SDM 17.1.0.1 webengine crash config sdm1 and sdm2

  • 1.  SDM 17.1.0.1 webengine crash config sdm1 and sdm2

    Posted 09-10-2018 03:59 PM

    hello community!
    is there anyone who is living this problem with SDM 17.1.0.1
    We have a primary and secondary configuration on windows server 2016.
    3 web engines on the secondary by sso.

    Intermittently and randomly, one of the web engine crashes.

     

    stdlog on primary;

    sdm-app1-prod  pdm_d_mgr     11416 ERROR   daemon_obj.c    1990 Daemon _web_eng_sdm_app2_prod2 died: restarting

    At the same time on the secondary we have an application error event 1000 

    application Error event 1000
    Faulting application name: webengine.exe, version: 17.1.0.178, time stamp: 0x5af99814
    Faulting module name: webengine.exe, version: 17.1.0.178, time stamp: 0x5af99814

     

    Not much more info in stdlog....



  • 2.  Re: SDM 17.1.0.1 webengine crash config sdm1 and sdm2

    Broadcom Employee
    Posted 09-11-2018 12:11 AM

    GuillaumeM 

    Sounds like a CA Support case would be the best path forward so that additional tracing and crash dump can be enabled on the WebEngine process.

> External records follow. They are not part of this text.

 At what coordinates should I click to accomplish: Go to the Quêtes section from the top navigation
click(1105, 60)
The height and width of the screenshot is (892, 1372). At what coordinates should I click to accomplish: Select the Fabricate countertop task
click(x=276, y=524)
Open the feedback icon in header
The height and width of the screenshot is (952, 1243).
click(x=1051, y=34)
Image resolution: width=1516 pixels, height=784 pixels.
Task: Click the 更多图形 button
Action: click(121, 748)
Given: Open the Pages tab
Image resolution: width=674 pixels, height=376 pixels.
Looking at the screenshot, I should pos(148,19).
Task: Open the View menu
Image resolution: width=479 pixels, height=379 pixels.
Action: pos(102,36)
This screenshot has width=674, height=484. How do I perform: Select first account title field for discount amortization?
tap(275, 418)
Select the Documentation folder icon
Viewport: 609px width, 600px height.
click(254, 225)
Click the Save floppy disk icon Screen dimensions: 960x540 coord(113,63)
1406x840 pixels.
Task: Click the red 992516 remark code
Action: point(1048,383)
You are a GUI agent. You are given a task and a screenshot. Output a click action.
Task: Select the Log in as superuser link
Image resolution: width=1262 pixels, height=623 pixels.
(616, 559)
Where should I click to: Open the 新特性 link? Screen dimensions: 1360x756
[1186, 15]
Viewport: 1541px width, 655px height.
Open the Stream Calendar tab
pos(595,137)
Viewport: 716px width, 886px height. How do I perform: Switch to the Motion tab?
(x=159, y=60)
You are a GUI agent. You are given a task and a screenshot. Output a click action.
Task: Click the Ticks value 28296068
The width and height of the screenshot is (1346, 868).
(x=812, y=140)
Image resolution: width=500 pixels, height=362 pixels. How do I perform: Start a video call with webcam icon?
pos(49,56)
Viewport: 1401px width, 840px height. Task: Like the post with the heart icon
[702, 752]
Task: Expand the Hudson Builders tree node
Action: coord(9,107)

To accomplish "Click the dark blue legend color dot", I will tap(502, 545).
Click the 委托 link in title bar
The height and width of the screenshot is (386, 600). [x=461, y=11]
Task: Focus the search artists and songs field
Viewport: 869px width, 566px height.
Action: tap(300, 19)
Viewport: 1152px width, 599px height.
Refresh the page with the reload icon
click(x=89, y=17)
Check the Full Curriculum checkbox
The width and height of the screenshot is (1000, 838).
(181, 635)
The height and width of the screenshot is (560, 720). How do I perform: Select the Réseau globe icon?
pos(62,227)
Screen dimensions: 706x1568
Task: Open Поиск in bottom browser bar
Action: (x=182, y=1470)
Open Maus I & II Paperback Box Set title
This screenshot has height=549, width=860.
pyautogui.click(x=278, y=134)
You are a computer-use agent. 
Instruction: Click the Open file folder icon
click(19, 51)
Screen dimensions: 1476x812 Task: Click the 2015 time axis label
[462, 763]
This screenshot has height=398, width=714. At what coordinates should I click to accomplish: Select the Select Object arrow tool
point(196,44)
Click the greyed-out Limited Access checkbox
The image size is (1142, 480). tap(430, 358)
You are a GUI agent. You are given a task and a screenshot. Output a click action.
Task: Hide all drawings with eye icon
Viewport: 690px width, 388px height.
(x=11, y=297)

  • 3.  Re: SDM 17.1.0.1 webengine crash config sdm1 and sdm2

    Broadcom Employee
    Posted 09-12-2018 04:17 AM

    In order for the engineering development team to diagnose a crash of an CA SDM processes, we have some guidance on information that needs to be collected from the environment in the following knowledge articles:

     

    1. Title:  Using the Microsoft Debug Diag Tool to generate dump files for a crashing or hanging process

    URL Link: KB000019092

    2. Working with CA Support To Troubleshoot a "Crashing" or "Hanging" CA Service Desk Manager Process

    URL Link: KB000020303



  • 4.  Re: SDM 17.1.0.1 webengine crash config sdm1 and sdm2

    Posted 01-23-2019 10:27 AM

    thanks to Raghu Rudraraju on this one....very deep..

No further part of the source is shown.